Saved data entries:
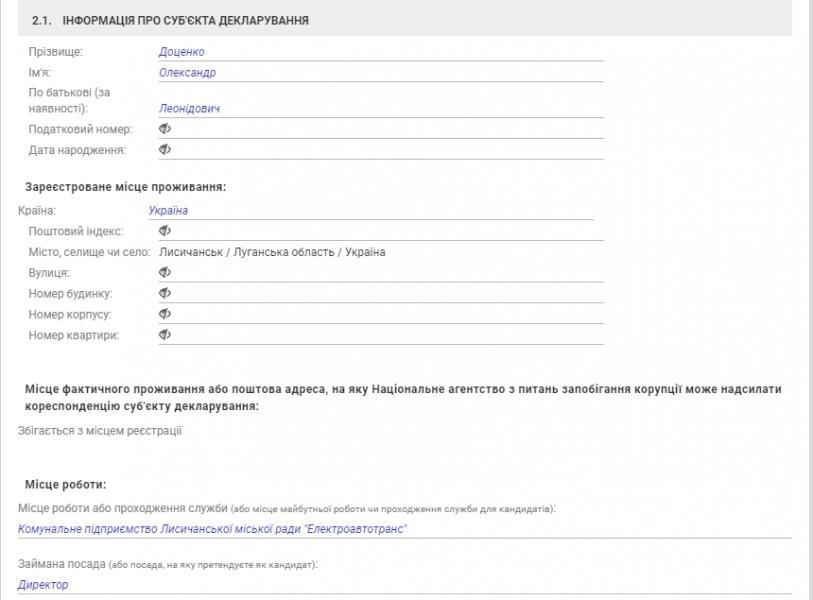This screenshot has width=813, height=600.
Task: Click the workplace name Комунальне підприємство Електроавтотранс
Action: coord(213,529)
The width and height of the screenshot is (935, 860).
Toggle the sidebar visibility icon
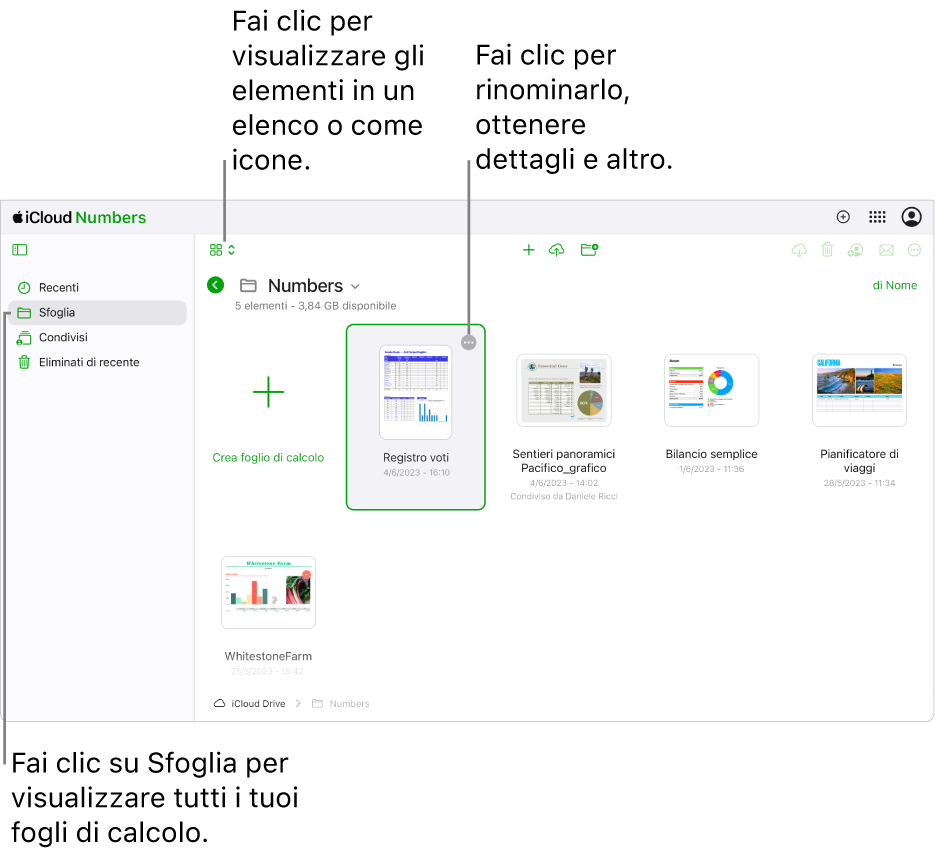click(x=20, y=249)
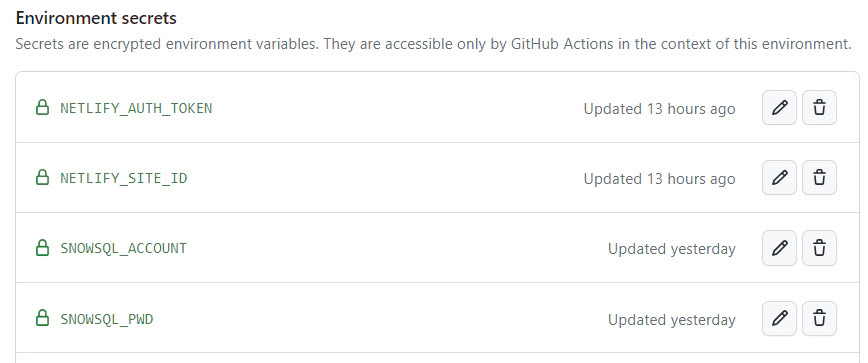This screenshot has width=868, height=363.
Task: Click the trash icon for SNOWSQL_PWD
Action: click(x=819, y=318)
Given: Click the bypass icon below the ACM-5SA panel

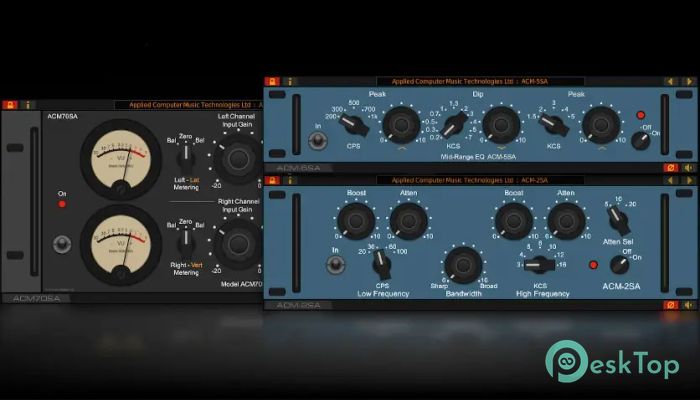Looking at the screenshot, I should 670,167.
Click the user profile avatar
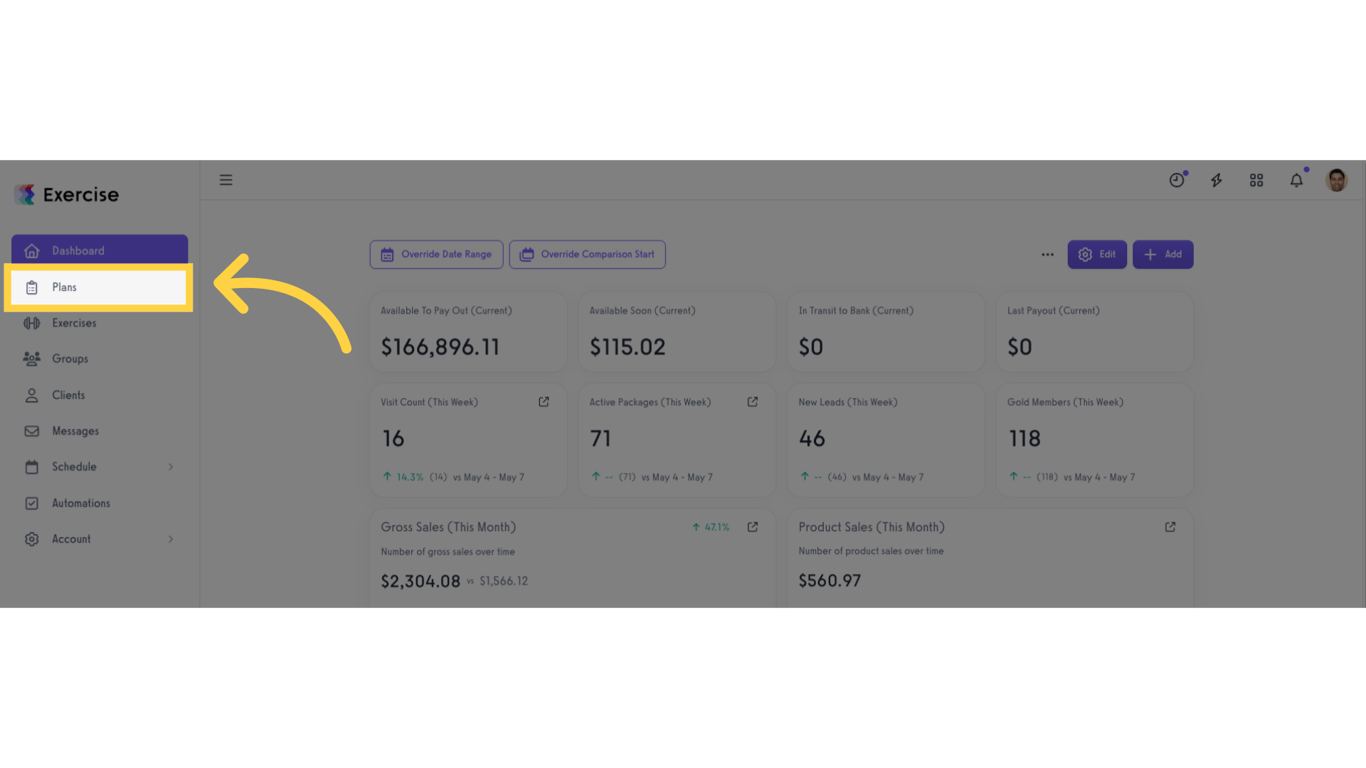 click(1337, 180)
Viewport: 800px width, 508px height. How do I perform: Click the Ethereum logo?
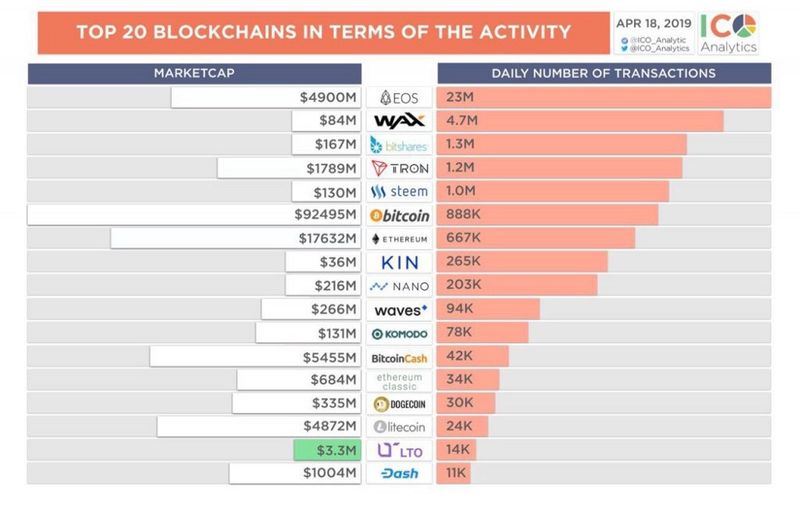[399, 239]
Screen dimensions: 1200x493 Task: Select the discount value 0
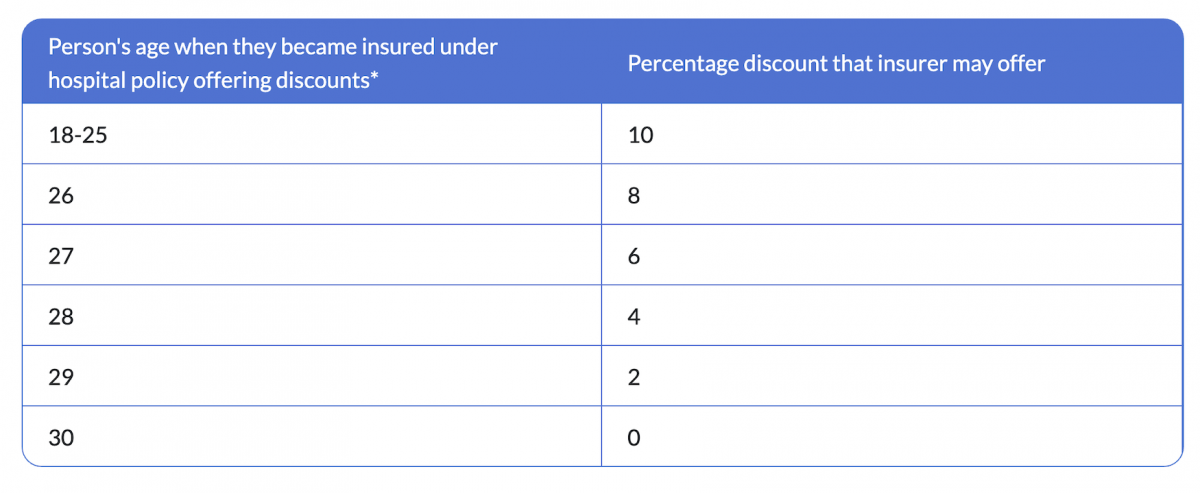634,438
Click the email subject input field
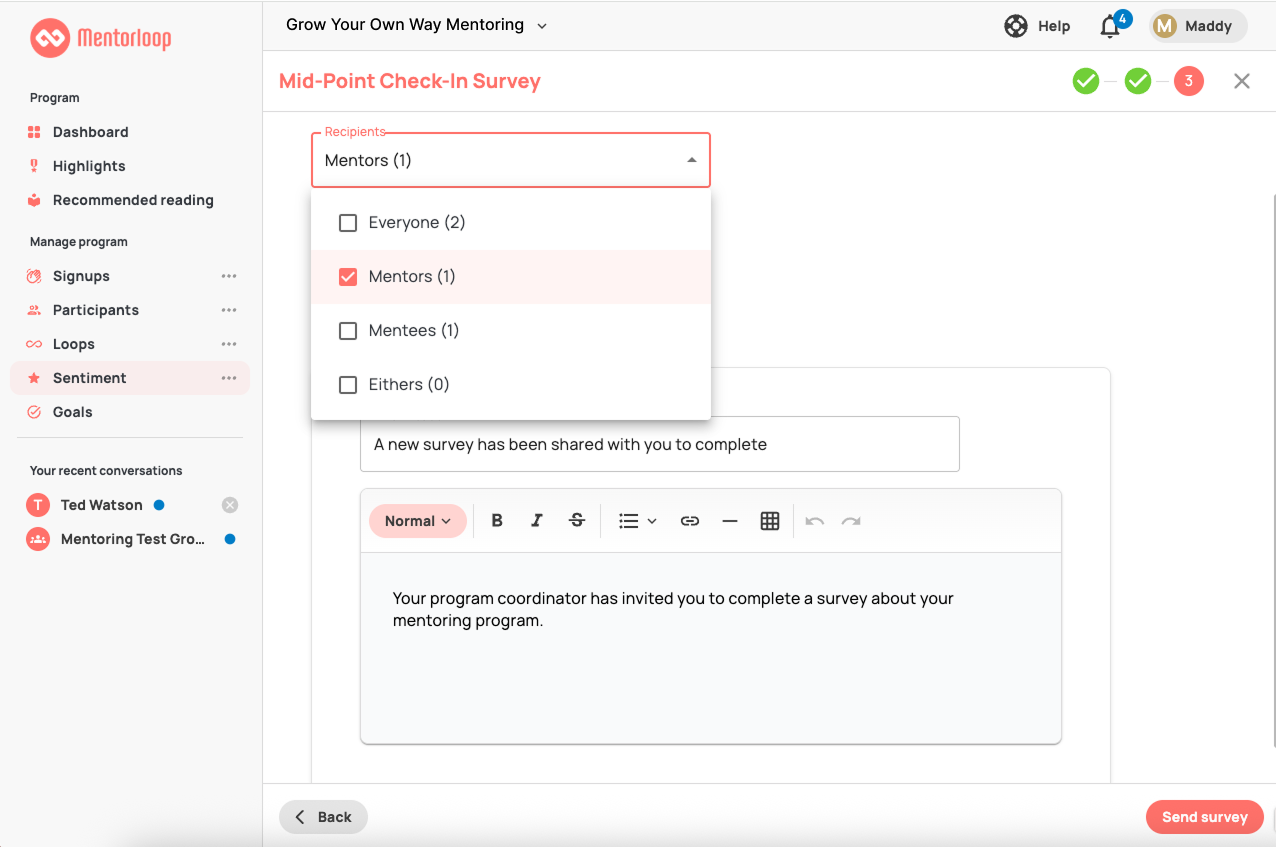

» YOUR TASK
Quote verbatim every line starting at the line that contains "Toggle the sidebar visibility icon" and ending with the last line of the records; omit all pictures.

» EXERCISE SOLUTION
Toggle the sidebar visibility icon
click(x=20, y=249)
This screenshot has width=868, height=363.
Task: Click the trash icon for SNOWSQL_PWD
Action: click(x=819, y=318)
Given: Click the bypass icon below the ACM-5SA panel

Looking at the screenshot, I should 670,167.
Click the user profile avatar
 click(1337, 180)
Viewport: 800px width, 508px height. How do I perform: Click the Ethereum logo?
[399, 239]
Screen dimensions: 1200x493 Task: Select the discount value 0
634,438
Click the email subject input field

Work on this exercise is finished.